=== SOURCE DATA ===

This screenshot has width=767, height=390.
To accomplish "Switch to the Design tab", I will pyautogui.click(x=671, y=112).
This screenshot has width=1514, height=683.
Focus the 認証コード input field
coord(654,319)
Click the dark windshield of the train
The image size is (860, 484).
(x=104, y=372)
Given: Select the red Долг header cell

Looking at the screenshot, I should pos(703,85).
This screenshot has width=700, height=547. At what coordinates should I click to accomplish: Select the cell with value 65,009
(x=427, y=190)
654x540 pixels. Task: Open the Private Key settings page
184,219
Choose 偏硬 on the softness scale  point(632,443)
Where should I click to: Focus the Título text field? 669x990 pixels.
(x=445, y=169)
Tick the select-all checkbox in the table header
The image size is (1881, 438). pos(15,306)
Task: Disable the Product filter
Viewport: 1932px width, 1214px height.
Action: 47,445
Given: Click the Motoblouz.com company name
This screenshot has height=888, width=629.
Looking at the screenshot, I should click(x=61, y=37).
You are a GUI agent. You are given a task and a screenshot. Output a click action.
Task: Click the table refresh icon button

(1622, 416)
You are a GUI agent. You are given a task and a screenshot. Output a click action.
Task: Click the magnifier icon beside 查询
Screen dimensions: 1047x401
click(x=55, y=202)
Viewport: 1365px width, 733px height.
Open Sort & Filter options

===

**DIRECTIONS**
Would you set down, word for word, the lines from the opening of the entries above through the line with "Given: Click the Motoblouz.com company name", both included, and no others?

**YOUR SOLUTION**
This screenshot has width=767, height=390.
To accomplish "Switch to the Design tab", I will pyautogui.click(x=671, y=112).
This screenshot has width=1514, height=683.
Focus the 認証コード input field
coord(654,319)
Click the dark windshield of the train
The image size is (860, 484).
(x=104, y=372)
Given: Select the red Долг header cell

Looking at the screenshot, I should pos(703,85).
This screenshot has width=700, height=547. At what coordinates should I click to accomplish: Select the cell with value 65,009
(x=427, y=190)
654x540 pixels. Task: Open the Private Key settings page
184,219
Choose 偏硬 on the softness scale  point(632,443)
Where should I click to: Focus the Título text field? 669x990 pixels.
(x=445, y=169)
Tick the select-all checkbox in the table header
The image size is (1881, 438). pos(15,306)
Task: Disable the Product filter
Viewport: 1932px width, 1214px height.
Action: 47,445
Given: Click the Motoblouz.com company name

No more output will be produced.